Intel continued its “buying spree” of Israeli tech companies, announcing on Thursday that it had snapped up a small Israeli company called GraphTech, which works in the area of advanced video graphics. The price was not disclosed. All 12 GraphTech employees will go to work for Intel.

Among GraphTech's projects is one called Hoot Gaming, a mobile gaming system it developed with Cellcom, allowing users to play games on their cellphones that were stored on their PCs.

GraphTech was established in 2006, and did not receive funding from a venture capital fund, instead preferring to fund itself from deals it made with several partners and customers. Among those are Google, AMD/ATI, Adobe, Samsung mobile, and a graphics hardware developer whose name has not yet been revealed. GraphTech was established by several former employees of Silicon Graphics, including Alon Barnea, Peter Ostrin, Yochai Shefi-Simchon, and Jacky Romano.
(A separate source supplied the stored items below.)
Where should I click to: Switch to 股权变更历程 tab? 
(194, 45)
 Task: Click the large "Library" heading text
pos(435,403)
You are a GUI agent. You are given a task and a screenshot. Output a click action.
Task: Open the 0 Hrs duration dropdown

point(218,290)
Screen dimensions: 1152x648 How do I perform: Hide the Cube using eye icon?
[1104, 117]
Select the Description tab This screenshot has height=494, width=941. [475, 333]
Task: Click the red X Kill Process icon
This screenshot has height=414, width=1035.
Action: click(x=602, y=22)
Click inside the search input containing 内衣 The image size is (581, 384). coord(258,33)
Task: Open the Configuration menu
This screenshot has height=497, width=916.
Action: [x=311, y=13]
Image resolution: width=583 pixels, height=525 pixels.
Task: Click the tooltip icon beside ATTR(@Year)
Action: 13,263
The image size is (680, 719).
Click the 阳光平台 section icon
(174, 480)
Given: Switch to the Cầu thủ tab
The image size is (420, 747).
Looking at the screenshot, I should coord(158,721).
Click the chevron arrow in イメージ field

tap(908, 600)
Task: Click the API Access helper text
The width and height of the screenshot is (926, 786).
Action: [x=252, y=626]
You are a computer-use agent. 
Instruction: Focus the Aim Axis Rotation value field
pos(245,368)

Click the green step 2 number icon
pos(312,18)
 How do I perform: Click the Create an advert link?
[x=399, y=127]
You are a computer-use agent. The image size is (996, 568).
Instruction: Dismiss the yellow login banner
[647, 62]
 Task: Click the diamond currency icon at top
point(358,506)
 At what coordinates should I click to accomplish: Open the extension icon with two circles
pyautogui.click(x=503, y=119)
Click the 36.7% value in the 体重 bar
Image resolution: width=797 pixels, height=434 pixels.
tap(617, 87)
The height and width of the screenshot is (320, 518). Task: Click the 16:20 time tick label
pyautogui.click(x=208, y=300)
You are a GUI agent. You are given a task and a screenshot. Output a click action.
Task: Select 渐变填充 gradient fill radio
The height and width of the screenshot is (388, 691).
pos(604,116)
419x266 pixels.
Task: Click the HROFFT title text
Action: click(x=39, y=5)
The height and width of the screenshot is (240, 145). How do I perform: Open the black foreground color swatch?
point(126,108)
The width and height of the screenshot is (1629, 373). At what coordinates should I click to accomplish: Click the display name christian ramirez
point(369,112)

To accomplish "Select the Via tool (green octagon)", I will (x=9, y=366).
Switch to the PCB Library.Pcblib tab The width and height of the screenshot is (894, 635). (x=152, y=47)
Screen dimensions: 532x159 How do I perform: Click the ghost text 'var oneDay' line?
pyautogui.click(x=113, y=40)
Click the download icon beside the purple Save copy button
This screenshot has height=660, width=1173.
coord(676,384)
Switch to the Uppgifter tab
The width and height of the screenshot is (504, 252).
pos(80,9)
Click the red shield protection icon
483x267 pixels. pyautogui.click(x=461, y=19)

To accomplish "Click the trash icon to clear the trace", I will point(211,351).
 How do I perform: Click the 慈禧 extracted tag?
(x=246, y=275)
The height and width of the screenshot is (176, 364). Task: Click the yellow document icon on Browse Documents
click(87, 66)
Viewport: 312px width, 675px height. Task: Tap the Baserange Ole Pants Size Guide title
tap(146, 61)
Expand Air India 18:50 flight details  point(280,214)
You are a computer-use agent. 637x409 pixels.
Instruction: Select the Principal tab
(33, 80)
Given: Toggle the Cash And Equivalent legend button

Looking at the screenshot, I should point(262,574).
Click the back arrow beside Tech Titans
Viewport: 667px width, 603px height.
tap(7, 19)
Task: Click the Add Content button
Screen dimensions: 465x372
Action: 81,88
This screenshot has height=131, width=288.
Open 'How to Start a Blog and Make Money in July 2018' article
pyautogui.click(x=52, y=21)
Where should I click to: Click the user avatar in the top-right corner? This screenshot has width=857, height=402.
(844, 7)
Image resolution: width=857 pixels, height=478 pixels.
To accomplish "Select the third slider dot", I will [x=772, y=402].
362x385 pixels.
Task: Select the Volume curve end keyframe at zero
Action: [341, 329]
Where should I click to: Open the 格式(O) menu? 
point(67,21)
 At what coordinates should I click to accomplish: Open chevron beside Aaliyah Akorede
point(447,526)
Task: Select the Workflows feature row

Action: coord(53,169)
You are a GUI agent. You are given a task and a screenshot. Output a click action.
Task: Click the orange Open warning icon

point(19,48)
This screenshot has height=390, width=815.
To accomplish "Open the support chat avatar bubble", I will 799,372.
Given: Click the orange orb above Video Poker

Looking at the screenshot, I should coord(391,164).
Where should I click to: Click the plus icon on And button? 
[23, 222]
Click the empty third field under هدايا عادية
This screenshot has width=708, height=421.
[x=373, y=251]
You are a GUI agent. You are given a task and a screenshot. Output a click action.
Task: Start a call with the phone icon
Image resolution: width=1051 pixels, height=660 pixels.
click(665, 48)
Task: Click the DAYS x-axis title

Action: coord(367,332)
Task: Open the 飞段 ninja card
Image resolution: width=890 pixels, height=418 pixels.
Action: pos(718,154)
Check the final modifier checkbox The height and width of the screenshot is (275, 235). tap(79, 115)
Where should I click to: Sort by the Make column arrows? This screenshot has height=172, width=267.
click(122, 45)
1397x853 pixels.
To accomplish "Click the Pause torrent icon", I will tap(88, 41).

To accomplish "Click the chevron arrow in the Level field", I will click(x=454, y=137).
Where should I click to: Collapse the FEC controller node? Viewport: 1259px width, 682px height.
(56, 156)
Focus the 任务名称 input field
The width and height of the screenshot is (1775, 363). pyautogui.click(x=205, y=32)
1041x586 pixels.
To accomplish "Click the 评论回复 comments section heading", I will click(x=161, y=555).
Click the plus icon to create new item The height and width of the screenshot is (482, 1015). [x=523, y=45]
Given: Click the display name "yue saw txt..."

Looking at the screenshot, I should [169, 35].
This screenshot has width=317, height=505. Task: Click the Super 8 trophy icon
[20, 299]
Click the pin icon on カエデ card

This is the fourth Israeli acquisition by Intel in the past year or so. The processor giant has purchased Neocleus, a maker of client hypervisors (a program that lets multiple operating systems to share the same hardware) and cellular chip maker Comsys, as well as taking over the cable modem manufacturing business of Texas Instruments. Intel has been operating in israel since 1974, and has 8,000 employees here.